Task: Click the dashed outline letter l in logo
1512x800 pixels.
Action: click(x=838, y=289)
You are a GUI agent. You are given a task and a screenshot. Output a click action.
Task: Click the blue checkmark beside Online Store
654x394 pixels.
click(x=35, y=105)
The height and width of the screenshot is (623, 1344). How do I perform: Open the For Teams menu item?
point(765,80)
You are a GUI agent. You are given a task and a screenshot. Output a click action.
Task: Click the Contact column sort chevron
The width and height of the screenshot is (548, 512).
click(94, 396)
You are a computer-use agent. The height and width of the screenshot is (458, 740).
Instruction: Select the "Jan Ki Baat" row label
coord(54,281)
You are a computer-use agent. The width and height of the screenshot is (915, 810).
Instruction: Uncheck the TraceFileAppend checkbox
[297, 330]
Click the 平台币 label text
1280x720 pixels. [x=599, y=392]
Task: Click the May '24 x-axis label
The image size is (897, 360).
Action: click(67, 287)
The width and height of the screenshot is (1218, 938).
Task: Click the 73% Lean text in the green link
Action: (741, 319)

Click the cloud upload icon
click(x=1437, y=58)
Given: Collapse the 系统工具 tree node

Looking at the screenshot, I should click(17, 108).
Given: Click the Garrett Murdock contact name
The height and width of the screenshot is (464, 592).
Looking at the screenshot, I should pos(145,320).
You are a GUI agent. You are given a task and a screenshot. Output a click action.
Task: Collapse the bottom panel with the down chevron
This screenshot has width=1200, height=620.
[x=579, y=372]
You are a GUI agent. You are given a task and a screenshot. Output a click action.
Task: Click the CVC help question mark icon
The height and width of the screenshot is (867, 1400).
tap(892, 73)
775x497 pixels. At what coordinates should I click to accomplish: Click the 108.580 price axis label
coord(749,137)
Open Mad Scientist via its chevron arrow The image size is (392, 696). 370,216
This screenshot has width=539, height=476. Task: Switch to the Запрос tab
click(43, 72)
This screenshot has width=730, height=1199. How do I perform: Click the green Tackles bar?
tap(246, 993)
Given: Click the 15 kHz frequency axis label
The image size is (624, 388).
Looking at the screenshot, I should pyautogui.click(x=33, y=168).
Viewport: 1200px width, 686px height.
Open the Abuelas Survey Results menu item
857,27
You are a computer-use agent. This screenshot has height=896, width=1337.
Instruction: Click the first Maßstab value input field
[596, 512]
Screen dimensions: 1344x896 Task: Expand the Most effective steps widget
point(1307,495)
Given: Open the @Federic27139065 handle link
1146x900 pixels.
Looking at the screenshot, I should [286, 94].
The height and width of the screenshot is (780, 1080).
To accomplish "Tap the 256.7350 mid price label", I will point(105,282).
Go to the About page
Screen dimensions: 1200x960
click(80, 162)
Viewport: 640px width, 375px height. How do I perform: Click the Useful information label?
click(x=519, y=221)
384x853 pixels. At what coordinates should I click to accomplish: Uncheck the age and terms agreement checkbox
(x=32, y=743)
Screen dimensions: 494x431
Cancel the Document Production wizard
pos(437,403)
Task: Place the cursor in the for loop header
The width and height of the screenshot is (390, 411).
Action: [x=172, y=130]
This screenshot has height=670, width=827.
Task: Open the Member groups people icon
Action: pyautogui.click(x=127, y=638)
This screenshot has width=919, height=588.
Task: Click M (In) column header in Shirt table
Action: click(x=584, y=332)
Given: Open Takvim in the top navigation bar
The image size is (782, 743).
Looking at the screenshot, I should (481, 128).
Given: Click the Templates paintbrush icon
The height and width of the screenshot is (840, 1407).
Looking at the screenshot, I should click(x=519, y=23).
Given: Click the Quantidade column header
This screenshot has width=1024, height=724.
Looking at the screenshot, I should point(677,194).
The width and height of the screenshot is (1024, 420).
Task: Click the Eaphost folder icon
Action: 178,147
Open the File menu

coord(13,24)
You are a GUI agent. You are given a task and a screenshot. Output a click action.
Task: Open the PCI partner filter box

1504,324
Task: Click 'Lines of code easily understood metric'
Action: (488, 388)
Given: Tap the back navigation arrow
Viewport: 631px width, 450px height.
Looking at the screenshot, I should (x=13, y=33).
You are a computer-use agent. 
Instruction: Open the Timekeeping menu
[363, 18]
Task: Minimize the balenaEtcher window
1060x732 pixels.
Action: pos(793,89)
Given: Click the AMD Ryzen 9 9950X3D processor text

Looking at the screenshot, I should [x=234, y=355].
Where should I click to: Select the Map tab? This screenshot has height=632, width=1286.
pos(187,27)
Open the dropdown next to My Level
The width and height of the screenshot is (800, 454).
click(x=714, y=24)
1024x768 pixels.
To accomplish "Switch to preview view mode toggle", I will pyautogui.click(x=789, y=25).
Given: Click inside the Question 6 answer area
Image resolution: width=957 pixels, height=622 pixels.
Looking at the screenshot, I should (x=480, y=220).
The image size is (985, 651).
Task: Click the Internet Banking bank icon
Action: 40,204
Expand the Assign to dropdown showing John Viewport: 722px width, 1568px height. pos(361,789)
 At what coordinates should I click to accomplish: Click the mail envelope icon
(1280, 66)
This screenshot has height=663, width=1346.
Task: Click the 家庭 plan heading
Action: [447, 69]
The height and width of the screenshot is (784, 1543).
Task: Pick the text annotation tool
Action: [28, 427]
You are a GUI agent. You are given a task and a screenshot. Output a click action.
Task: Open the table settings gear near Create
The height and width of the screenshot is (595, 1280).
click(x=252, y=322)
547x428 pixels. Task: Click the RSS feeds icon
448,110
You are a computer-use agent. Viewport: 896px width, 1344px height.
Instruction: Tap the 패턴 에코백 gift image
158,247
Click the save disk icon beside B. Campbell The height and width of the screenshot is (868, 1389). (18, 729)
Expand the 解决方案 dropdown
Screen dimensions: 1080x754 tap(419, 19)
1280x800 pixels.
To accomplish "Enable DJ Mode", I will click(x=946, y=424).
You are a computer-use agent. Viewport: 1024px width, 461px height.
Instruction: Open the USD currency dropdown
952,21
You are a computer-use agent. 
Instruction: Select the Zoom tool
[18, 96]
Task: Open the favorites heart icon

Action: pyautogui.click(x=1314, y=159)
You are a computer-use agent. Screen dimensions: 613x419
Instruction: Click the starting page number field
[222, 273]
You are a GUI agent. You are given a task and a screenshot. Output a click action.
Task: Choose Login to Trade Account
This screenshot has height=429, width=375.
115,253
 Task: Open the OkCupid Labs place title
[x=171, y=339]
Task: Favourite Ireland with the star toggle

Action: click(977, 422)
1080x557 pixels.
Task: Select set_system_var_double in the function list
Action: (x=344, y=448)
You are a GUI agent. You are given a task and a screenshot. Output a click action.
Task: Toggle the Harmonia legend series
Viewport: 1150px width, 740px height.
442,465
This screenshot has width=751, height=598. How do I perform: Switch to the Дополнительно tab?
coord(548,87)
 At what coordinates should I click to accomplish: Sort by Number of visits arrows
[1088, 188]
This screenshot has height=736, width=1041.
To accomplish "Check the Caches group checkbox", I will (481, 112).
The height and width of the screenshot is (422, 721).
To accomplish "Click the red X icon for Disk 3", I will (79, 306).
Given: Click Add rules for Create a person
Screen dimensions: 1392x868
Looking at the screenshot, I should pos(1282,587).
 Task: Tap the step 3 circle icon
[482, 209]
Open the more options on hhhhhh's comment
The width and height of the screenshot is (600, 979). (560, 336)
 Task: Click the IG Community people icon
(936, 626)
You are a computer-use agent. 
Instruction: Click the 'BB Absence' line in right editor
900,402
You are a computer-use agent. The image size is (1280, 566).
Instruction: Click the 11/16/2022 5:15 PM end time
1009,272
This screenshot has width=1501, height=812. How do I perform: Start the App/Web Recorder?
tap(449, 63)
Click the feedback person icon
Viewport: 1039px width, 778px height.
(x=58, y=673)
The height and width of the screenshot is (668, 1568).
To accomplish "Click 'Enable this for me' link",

-------

WHAT YOU NEED TO DO:
Set the listing down again in full, exactly as it was given.

SOLUTION FOR THIS PROBLEM:
Task: Click the dashed outline letter l in logo
1512x800 pixels.
Action: click(x=838, y=289)
You are a GUI agent. You are given a task and a screenshot. Output a click action.
Task: Click the blue checkmark beside Online Store
654x394 pixels.
click(x=35, y=105)
The height and width of the screenshot is (623, 1344). How do I perform: Open the For Teams menu item?
point(765,80)
You are a GUI agent. You are given a task and a screenshot. Output a click action.
Task: Click the Contact column sort chevron
The width and height of the screenshot is (548, 512).
click(94, 396)
You are a computer-use agent. The height and width of the screenshot is (458, 740).
Instruction: Select the "Jan Ki Baat" row label
coord(54,281)
You are a computer-use agent. The width and height of the screenshot is (915, 810).
Instruction: Uncheck the TraceFileAppend checkbox
[297, 330]
Click the 平台币 label text
1280x720 pixels. [x=599, y=392]
Task: Click the May '24 x-axis label
The image size is (897, 360).
Action: click(67, 287)
The width and height of the screenshot is (1218, 938).
Task: Click the 73% Lean text in the green link
Action: (741, 319)

Click the cloud upload icon
click(x=1437, y=58)
Given: Collapse the 系统工具 tree node

Looking at the screenshot, I should click(17, 108).
Given: Click the Garrett Murdock contact name
The height and width of the screenshot is (464, 592).
Looking at the screenshot, I should pos(145,320).
You are a GUI agent. You are given a task and a screenshot. Output a click action.
Task: Collapse the bottom panel with the down chevron
This screenshot has width=1200, height=620.
[x=579, y=372]
You are a GUI agent. You are given a task and a screenshot. Output a click action.
Task: Click the CVC help question mark icon
The height and width of the screenshot is (867, 1400).
tap(892, 73)
775x497 pixels. At what coordinates should I click to accomplish: Click the 108.580 price axis label
coord(749,137)
Open Mad Scientist via its chevron arrow The image size is (392, 696). 370,216
This screenshot has width=539, height=476. Task: Switch to the Запрос tab
click(43, 72)
This screenshot has width=730, height=1199. How do I perform: Click the green Tackles bar?
tap(246, 993)
Given: Click the 15 kHz frequency axis label
The image size is (624, 388).
Looking at the screenshot, I should pyautogui.click(x=33, y=168).
Viewport: 1200px width, 686px height.
Open the Abuelas Survey Results menu item
857,27
You are a computer-use agent. This screenshot has height=896, width=1337.
Instruction: Click the first Maßstab value input field
[596, 512]
Screen dimensions: 1344x896 Task: Expand the Most effective steps widget
point(1307,495)
Given: Open the @Federic27139065 handle link
1146x900 pixels.
Looking at the screenshot, I should [286, 94].
The height and width of the screenshot is (780, 1080).
To accomplish "Tap the 256.7350 mid price label", I will point(105,282).
Go to the About page
Screen dimensions: 1200x960
click(80, 162)
Viewport: 640px width, 375px height. How do I perform: Click the Useful information label?
click(x=519, y=221)
384x853 pixels. At what coordinates should I click to accomplish: Uncheck the age and terms agreement checkbox
(x=32, y=743)
Screen dimensions: 494x431
Cancel the Document Production wizard
pos(437,403)
Task: Place the cursor in the for loop header
The width and height of the screenshot is (390, 411).
Action: [x=172, y=130]
This screenshot has height=670, width=827.
Task: Open the Member groups people icon
Action: pyautogui.click(x=127, y=638)
This screenshot has width=919, height=588.
Task: Click M (In) column header in Shirt table
Action: click(x=584, y=332)
Given: Open Takvim in the top navigation bar
The image size is (782, 743).
Looking at the screenshot, I should (481, 128).
Given: Click the Templates paintbrush icon
The height and width of the screenshot is (840, 1407).
Looking at the screenshot, I should click(x=519, y=23).
Given: Click the Quantidade column header
This screenshot has width=1024, height=724.
Looking at the screenshot, I should point(677,194).
The width and height of the screenshot is (1024, 420).
Task: Click the Eaphost folder icon
Action: 178,147
Open the File menu

coord(13,24)
You are a GUI agent. You are given a task and a screenshot. Output a click action.
Task: Open the PCI partner filter box

1504,324
Task: Click 'Lines of code easily understood metric'
Action: (488, 388)
Given: Tap the back navigation arrow
Viewport: 631px width, 450px height.
Looking at the screenshot, I should (x=13, y=33).
You are a computer-use agent. 
Instruction: Open the Timekeeping menu
[363, 18]
Task: Minimize the balenaEtcher window
1060x732 pixels.
Action: pos(793,89)
Given: Click the AMD Ryzen 9 9950X3D processor text

Looking at the screenshot, I should [x=234, y=355].
Where should I click to: Select the Map tab? This screenshot has height=632, width=1286.
pos(187,27)
Open the dropdown next to My Level
The width and height of the screenshot is (800, 454).
click(x=714, y=24)
1024x768 pixels.
To accomplish "Switch to preview view mode toggle", I will pyautogui.click(x=789, y=25).
Given: Click inside the Question 6 answer area
Image resolution: width=957 pixels, height=622 pixels.
Looking at the screenshot, I should (x=480, y=220).
The image size is (985, 651).
Task: Click the Internet Banking bank icon
Action: 40,204
Expand the Assign to dropdown showing John Viewport: 722px width, 1568px height. pos(361,789)
 At what coordinates should I click to accomplish: Click the mail envelope icon
(1280, 66)
This screenshot has height=663, width=1346.
Task: Click the 家庭 plan heading
Action: [447, 69]
The height and width of the screenshot is (784, 1543).
Task: Pick the text annotation tool
Action: [28, 427]
You are a GUI agent. You are given a task and a screenshot. Output a click action.
Task: Open the table settings gear near Create
The height and width of the screenshot is (595, 1280).
click(x=252, y=322)
547x428 pixels. Task: Click the RSS feeds icon
448,110
You are a computer-use agent. Viewport: 896px width, 1344px height.
Instruction: Tap the 패턴 에코백 gift image
158,247
Click the save disk icon beside B. Campbell The height and width of the screenshot is (868, 1389). (18, 729)
Expand the 解决方案 dropdown
Screen dimensions: 1080x754 tap(419, 19)
1280x800 pixels.
To accomplish "Enable DJ Mode", I will click(x=946, y=424).
You are a computer-use agent. Viewport: 1024px width, 461px height.
Instruction: Open the USD currency dropdown
952,21
You are a computer-use agent. 
Instruction: Select the Zoom tool
[18, 96]
Task: Open the favorites heart icon

Action: pyautogui.click(x=1314, y=159)
You are a computer-use agent. Screen dimensions: 613x419
Instruction: Click the starting page number field
[222, 273]
You are a GUI agent. You are given a task and a screenshot. Output a click action.
Task: Choose Login to Trade Account
This screenshot has height=429, width=375.
115,253
 Task: Open the OkCupid Labs place title
[x=171, y=339]
Task: Favourite Ireland with the star toggle

Action: click(977, 422)
1080x557 pixels.
Task: Select set_system_var_double in the function list
Action: (x=344, y=448)
You are a GUI agent. You are given a task and a screenshot. Output a click action.
Task: Toggle the Harmonia legend series
Viewport: 1150px width, 740px height.
442,465
This screenshot has width=751, height=598. How do I perform: Switch to the Дополнительно tab?
coord(548,87)
 At what coordinates should I click to accomplish: Sort by Number of visits arrows
[1088, 188]
This screenshot has height=736, width=1041.
To accomplish "Check the Caches group checkbox", I will (481, 112).
The height and width of the screenshot is (422, 721).
To accomplish "Click the red X icon for Disk 3", I will (79, 306).
Given: Click Add rules for Create a person
Screen dimensions: 1392x868
Looking at the screenshot, I should pos(1282,587).
 Task: Tap the step 3 circle icon
[482, 209]
Open the more options on hhhhhh's comment
The width and height of the screenshot is (600, 979). (560, 336)
 Task: Click the IG Community people icon
(936, 626)
You are a computer-use agent. 
Instruction: Click the 'BB Absence' line in right editor
900,402
You are a computer-use agent. The image size is (1280, 566).
Instruction: Click the 11/16/2022 5:15 PM end time
1009,272
This screenshot has width=1501, height=812. How do I perform: Start the App/Web Recorder?
tap(449, 63)
Click the feedback person icon
Viewport: 1039px width, 778px height.
(x=58, y=673)
The height and width of the screenshot is (668, 1568).
To accomplish "Click 'Enable this for me' link",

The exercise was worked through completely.